§ HOW TO COMPLETE THIS TASK: Only one span of the listing below should come back. It runs from the line with "The width and" through the line with "Task: Select the 红色光 pink legend swatch", and each of its lines must be reproduced exactly.

==================================================

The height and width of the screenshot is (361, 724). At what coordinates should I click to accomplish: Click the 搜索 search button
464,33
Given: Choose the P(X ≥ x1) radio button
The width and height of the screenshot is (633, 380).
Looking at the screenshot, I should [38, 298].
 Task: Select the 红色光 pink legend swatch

==================================================

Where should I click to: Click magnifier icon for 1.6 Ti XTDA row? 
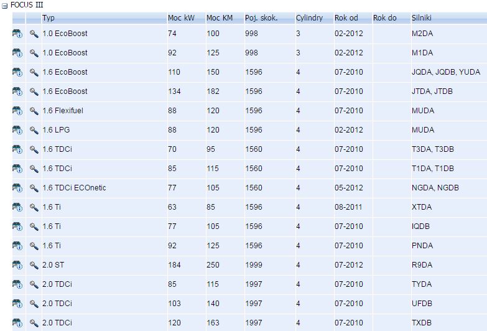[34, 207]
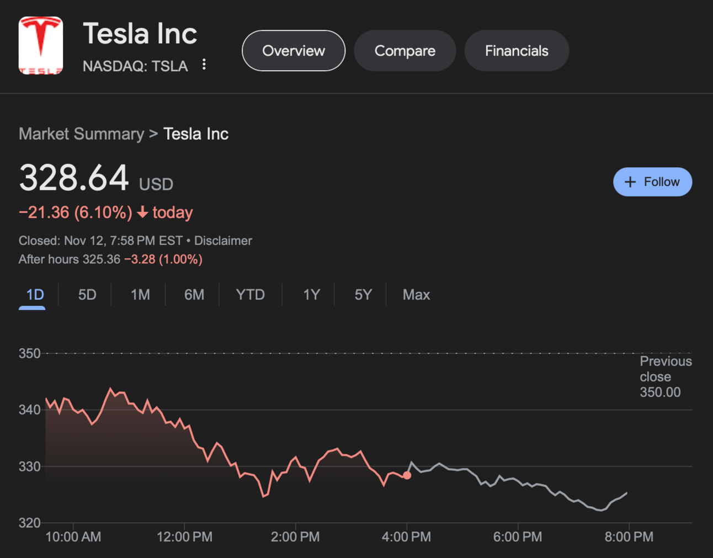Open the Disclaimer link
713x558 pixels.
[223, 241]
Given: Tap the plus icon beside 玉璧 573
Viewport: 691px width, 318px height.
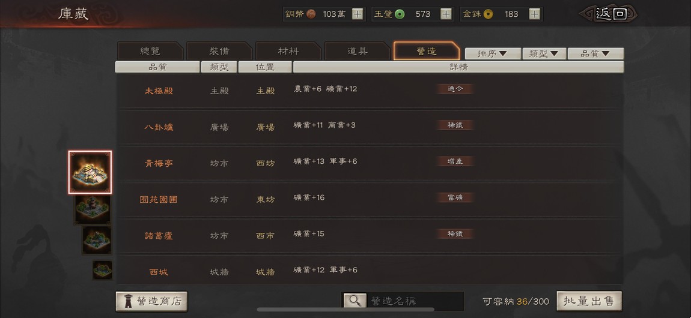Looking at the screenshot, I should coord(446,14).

==================================================

§ RESPONSE TO THIS TASK:
The width and height of the screenshot is (633, 380).
Looking at the screenshot, I should [38, 298].
 Task: Select the 红色光 pink legend swatch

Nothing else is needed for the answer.